RECORDS FOR THE TASK ->
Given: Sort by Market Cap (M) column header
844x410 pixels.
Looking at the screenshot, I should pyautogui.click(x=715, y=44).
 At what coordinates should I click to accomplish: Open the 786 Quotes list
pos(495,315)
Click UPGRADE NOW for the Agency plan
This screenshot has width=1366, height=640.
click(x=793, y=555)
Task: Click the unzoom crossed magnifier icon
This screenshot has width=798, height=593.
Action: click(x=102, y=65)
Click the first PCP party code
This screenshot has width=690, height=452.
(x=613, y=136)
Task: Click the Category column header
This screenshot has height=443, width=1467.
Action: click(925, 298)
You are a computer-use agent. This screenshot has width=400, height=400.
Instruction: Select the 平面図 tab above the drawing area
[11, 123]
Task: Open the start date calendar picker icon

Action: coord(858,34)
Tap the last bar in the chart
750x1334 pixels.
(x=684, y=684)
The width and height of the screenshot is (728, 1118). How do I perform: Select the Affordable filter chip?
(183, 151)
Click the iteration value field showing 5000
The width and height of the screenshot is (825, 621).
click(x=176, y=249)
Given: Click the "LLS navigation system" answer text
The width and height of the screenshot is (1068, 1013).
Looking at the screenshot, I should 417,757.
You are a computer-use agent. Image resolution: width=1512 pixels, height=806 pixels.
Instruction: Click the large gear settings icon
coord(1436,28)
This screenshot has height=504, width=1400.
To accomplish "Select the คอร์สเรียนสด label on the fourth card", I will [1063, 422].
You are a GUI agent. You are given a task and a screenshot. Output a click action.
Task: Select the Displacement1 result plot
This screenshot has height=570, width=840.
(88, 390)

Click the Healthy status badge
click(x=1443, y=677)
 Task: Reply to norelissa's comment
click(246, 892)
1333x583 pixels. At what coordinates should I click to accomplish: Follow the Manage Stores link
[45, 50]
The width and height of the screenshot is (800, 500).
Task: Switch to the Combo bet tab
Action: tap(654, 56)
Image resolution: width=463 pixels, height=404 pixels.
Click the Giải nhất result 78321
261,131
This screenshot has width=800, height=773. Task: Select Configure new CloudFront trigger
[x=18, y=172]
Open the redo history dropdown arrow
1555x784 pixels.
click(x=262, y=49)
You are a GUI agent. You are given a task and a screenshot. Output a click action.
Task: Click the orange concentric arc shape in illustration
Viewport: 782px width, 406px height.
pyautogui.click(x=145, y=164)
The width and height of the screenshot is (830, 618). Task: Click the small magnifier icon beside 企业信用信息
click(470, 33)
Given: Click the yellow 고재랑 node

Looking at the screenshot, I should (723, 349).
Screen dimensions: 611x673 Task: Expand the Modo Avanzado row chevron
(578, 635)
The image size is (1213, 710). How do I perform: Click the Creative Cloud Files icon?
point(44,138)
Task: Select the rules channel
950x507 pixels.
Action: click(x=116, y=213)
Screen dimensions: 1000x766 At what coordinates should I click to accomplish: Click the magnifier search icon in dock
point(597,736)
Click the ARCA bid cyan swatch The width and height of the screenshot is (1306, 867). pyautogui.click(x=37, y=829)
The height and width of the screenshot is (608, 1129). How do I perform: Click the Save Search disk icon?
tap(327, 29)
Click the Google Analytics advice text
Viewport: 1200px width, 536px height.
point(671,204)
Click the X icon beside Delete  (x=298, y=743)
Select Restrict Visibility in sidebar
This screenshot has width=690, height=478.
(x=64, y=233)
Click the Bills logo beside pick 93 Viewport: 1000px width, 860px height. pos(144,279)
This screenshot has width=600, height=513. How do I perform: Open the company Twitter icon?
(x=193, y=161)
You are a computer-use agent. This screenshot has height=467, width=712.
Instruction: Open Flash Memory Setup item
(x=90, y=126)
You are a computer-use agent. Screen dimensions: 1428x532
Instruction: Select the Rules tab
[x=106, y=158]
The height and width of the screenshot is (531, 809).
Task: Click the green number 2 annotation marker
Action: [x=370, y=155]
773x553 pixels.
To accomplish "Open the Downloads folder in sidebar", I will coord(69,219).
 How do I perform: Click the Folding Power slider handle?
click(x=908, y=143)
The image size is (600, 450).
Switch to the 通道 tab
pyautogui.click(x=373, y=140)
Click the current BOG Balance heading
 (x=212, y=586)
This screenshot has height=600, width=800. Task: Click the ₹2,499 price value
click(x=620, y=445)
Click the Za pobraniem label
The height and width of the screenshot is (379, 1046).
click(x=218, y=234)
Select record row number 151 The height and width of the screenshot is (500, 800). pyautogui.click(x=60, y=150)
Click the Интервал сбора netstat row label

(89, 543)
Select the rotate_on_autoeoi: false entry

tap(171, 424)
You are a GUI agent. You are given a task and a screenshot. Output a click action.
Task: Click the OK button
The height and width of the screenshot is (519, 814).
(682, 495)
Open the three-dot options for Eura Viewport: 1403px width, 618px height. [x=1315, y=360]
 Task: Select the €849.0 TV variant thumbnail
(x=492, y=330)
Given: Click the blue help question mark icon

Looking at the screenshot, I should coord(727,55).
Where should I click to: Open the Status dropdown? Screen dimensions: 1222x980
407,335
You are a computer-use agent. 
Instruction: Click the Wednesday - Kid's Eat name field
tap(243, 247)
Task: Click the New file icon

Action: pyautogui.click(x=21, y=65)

REQUIRED ACTION -> What you return must match the listing above exactly, with every line included.

ANSWER SECTION ->
Given: Sort by Market Cap (M) column header
844x410 pixels.
Looking at the screenshot, I should pyautogui.click(x=715, y=44).
 At what coordinates should I click to accomplish: Open the 786 Quotes list
pos(495,315)
Click UPGRADE NOW for the Agency plan
This screenshot has width=1366, height=640.
click(x=793, y=555)
Task: Click the unzoom crossed magnifier icon
This screenshot has width=798, height=593.
Action: click(x=102, y=65)
Click the first PCP party code
This screenshot has width=690, height=452.
(x=613, y=136)
Task: Click the Category column header
This screenshot has height=443, width=1467.
Action: click(925, 298)
You are a computer-use agent. This screenshot has width=400, height=400.
Instruction: Select the 平面図 tab above the drawing area
[11, 123]
Task: Open the start date calendar picker icon

Action: coord(858,34)
Tap the last bar in the chart
750x1334 pixels.
(x=684, y=684)
The width and height of the screenshot is (728, 1118). How do I perform: Select the Affordable filter chip?
(183, 151)
Click the iteration value field showing 5000
The width and height of the screenshot is (825, 621).
click(x=176, y=249)
Given: Click the "LLS navigation system" answer text
The width and height of the screenshot is (1068, 1013).
Looking at the screenshot, I should 417,757.
You are a computer-use agent. Image resolution: width=1512 pixels, height=806 pixels.
Instruction: Click the large gear settings icon
coord(1436,28)
This screenshot has height=504, width=1400.
To accomplish "Select the คอร์สเรียนสด label on the fourth card", I will [1063, 422].
You are a GUI agent. You are given a task and a screenshot. Output a click action.
Task: Select the Displacement1 result plot
This screenshot has height=570, width=840.
(88, 390)

Click the Healthy status badge
click(x=1443, y=677)
 Task: Reply to norelissa's comment
click(246, 892)
1333x583 pixels. At what coordinates should I click to accomplish: Follow the Manage Stores link
[45, 50]
The width and height of the screenshot is (800, 500).
Task: Switch to the Combo bet tab
Action: tap(654, 56)
Image resolution: width=463 pixels, height=404 pixels.
Click the Giải nhất result 78321
261,131
This screenshot has width=800, height=773. Task: Select Configure new CloudFront trigger
[x=18, y=172]
Open the redo history dropdown arrow
1555x784 pixels.
click(x=262, y=49)
You are a GUI agent. You are given a task and a screenshot. Output a click action.
Task: Click the orange concentric arc shape in illustration
Viewport: 782px width, 406px height.
pyautogui.click(x=145, y=164)
The width and height of the screenshot is (830, 618). Task: Click the small magnifier icon beside 企业信用信息
click(470, 33)
Given: Click the yellow 고재랑 node

Looking at the screenshot, I should (723, 349).
Screen dimensions: 611x673 Task: Expand the Modo Avanzado row chevron
(578, 635)
The image size is (1213, 710). How do I perform: Click the Creative Cloud Files icon?
point(44,138)
Task: Select the rules channel
950x507 pixels.
Action: click(x=116, y=213)
Screen dimensions: 1000x766 At what coordinates should I click to accomplish: Click the magnifier search icon in dock
point(597,736)
Click the ARCA bid cyan swatch The width and height of the screenshot is (1306, 867). pyautogui.click(x=37, y=829)
The height and width of the screenshot is (608, 1129). How do I perform: Click the Save Search disk icon?
tap(327, 29)
Click the Google Analytics advice text
Viewport: 1200px width, 536px height.
point(671,204)
Click the X icon beside Delete  (x=298, y=743)
Select Restrict Visibility in sidebar
This screenshot has width=690, height=478.
(x=64, y=233)
Click the Bills logo beside pick 93 Viewport: 1000px width, 860px height. pos(144,279)
This screenshot has width=600, height=513. How do I perform: Open the company Twitter icon?
(x=193, y=161)
You are a computer-use agent. This screenshot has height=467, width=712.
Instruction: Open Flash Memory Setup item
(x=90, y=126)
You are a computer-use agent. Screen dimensions: 1428x532
Instruction: Select the Rules tab
[x=106, y=158]
The height and width of the screenshot is (531, 809).
Task: Click the green number 2 annotation marker
Action: [x=370, y=155]
773x553 pixels.
To accomplish "Open the Downloads folder in sidebar", I will coord(69,219).
 How do I perform: Click the Folding Power slider handle?
click(x=908, y=143)
The image size is (600, 450).
Switch to the 通道 tab
pyautogui.click(x=373, y=140)
Click the current BOG Balance heading
 (x=212, y=586)
This screenshot has height=600, width=800. Task: Click the ₹2,499 price value
click(x=620, y=445)
Click the Za pobraniem label
The height and width of the screenshot is (379, 1046).
click(x=218, y=234)
Select record row number 151 The height and width of the screenshot is (500, 800). pyautogui.click(x=60, y=150)
Click the Интервал сбора netstat row label

(89, 543)
Select the rotate_on_autoeoi: false entry

tap(171, 424)
You are a GUI agent. You are given a task and a screenshot. Output a click action.
Task: Click the OK button
The height and width of the screenshot is (519, 814).
(682, 495)
Open the three-dot options for Eura Viewport: 1403px width, 618px height. [x=1315, y=360]
 Task: Select the €849.0 TV variant thumbnail
(x=492, y=330)
Given: Click the blue help question mark icon

Looking at the screenshot, I should coord(727,55).
Where should I click to: Open the Status dropdown? Screen dimensions: 1222x980
407,335
You are a computer-use agent. 
Instruction: Click the Wednesday - Kid's Eat name field
tap(243, 247)
Task: Click the New file icon

Action: pyautogui.click(x=21, y=65)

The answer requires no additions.